Posted by Larry Doyle on July 18, 2010 7:55 AM |

America is full of financial writers who have 20-20 hindsight. While I am fully respectful of writers everywhere who legitimately try to help investors, I have limited regard for those writers who are less than thorough in their pursuit of truth and transparency in the process. I witness just such a syndicated writer, Julie Jason, this morning. I welcome sharing a letter I just wrote to her in response to her weekly commentary:


I truly appreciate your desire to help people but I also believe you provide a false impression as to the integrity and effectiveness of the financial regulator FINRA.

In your article Online Tools Gauge Investor Risk, you write,

“On a recent visit to a resort in Miami, I came across some investors who had been victimized by Bernard Madoff, the Ponzi schemer, or knew of people who had. The investors were quite vocal that they could never trust anyone again based on those experiences.

My regular readers, who know that I’m a born skeptic, won’t be surprised by my reaction: I asked why would you trust someone who offered consistently higher returns than the market could deliver?

That led to many discussions, and to a few confessions. It turns out that the lure of higher returns did indeed cloud judgment.

To avoid that problem, check out two online tools developed by the Financial Industry Regulatory Authority, the largest independent regulator for all securities firms doing business in the United States.

They are the Scam Meter and Risk Meter, which both can be found at, then clicking on investors and following the links.”

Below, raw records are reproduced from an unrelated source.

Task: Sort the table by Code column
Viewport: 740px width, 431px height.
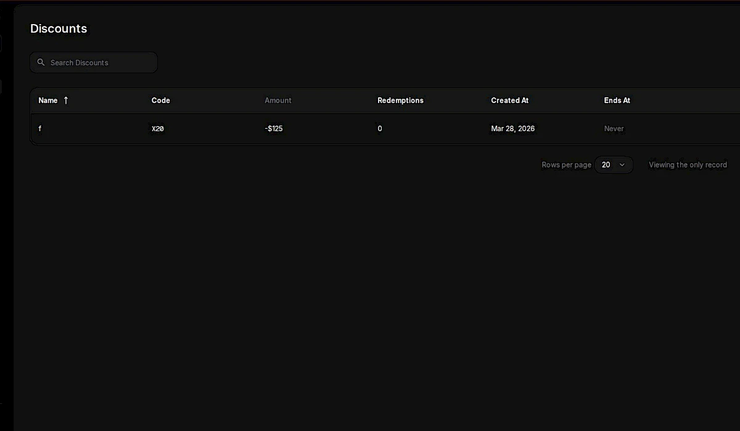Action: click(160, 100)
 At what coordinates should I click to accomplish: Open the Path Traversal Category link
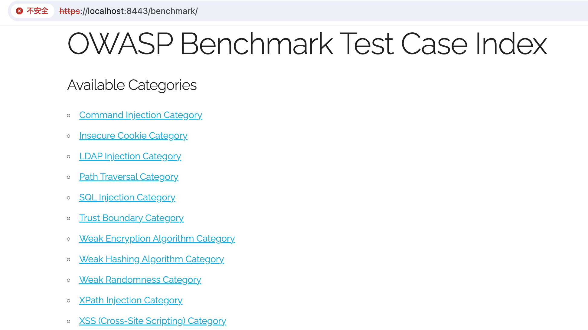[x=129, y=177]
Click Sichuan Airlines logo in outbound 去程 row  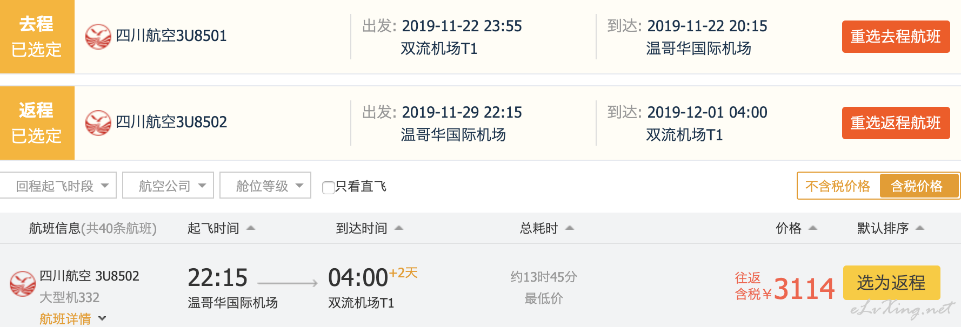coord(98,37)
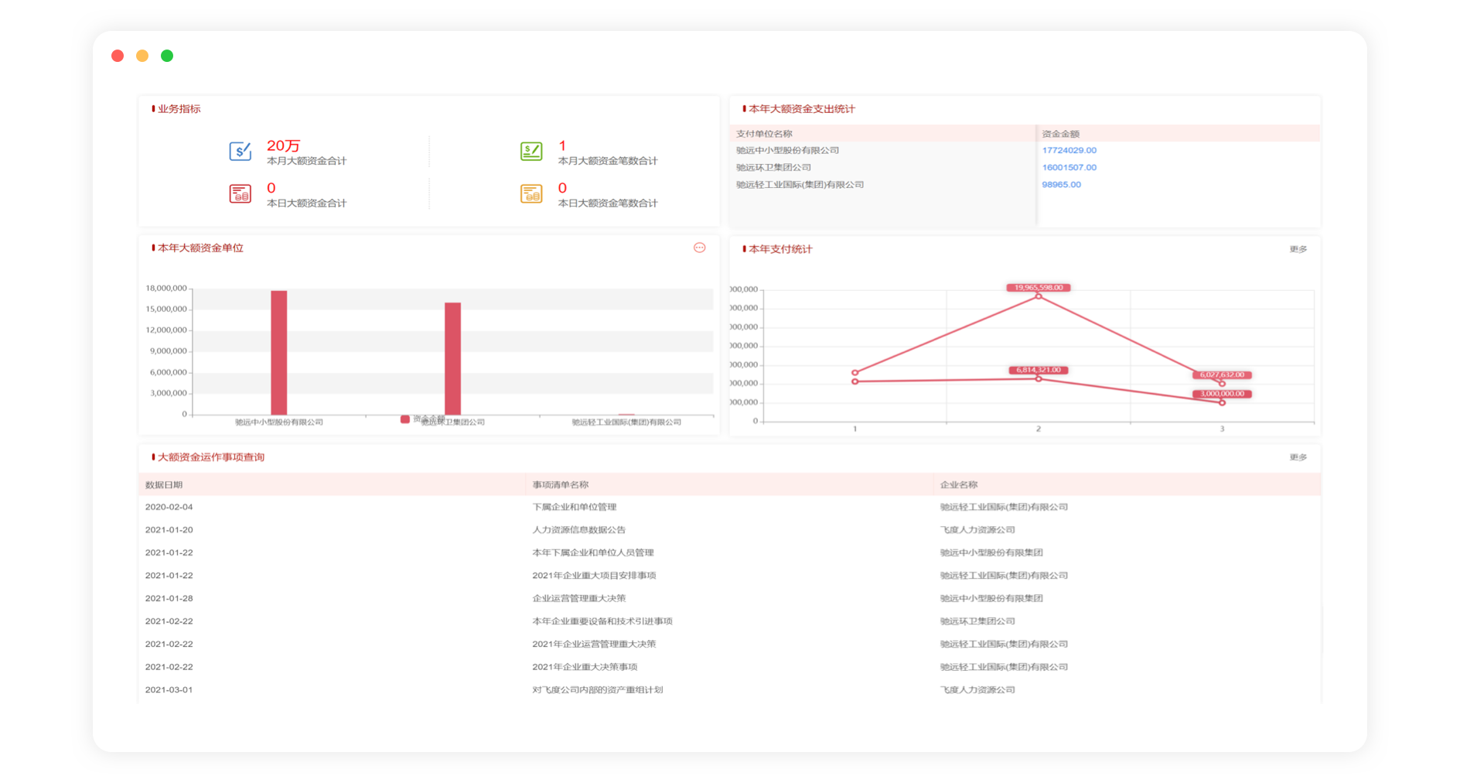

Julie, with all due respect, you very much give the impression that if these investors had only used these tools prior to making an investment in Madoff they would have been spared the pain and loss associated with their investment.

You fail to highlight when FINRA instituted these investor tools. By overlooking this fact, intentional or otherwise, you give the readers the false impression that the Madoff investors were partially to blame for not being more thorough prior to putting money into Madoff.

Julie, again with all due respect, you further victimize the Madoff investors with your writing. I commend you for highlighting tools that can help protect investors. Anything that can help investors is certainly worthy of praise. However, once again you promote FINRA without highlighting the information which I have provided you previously.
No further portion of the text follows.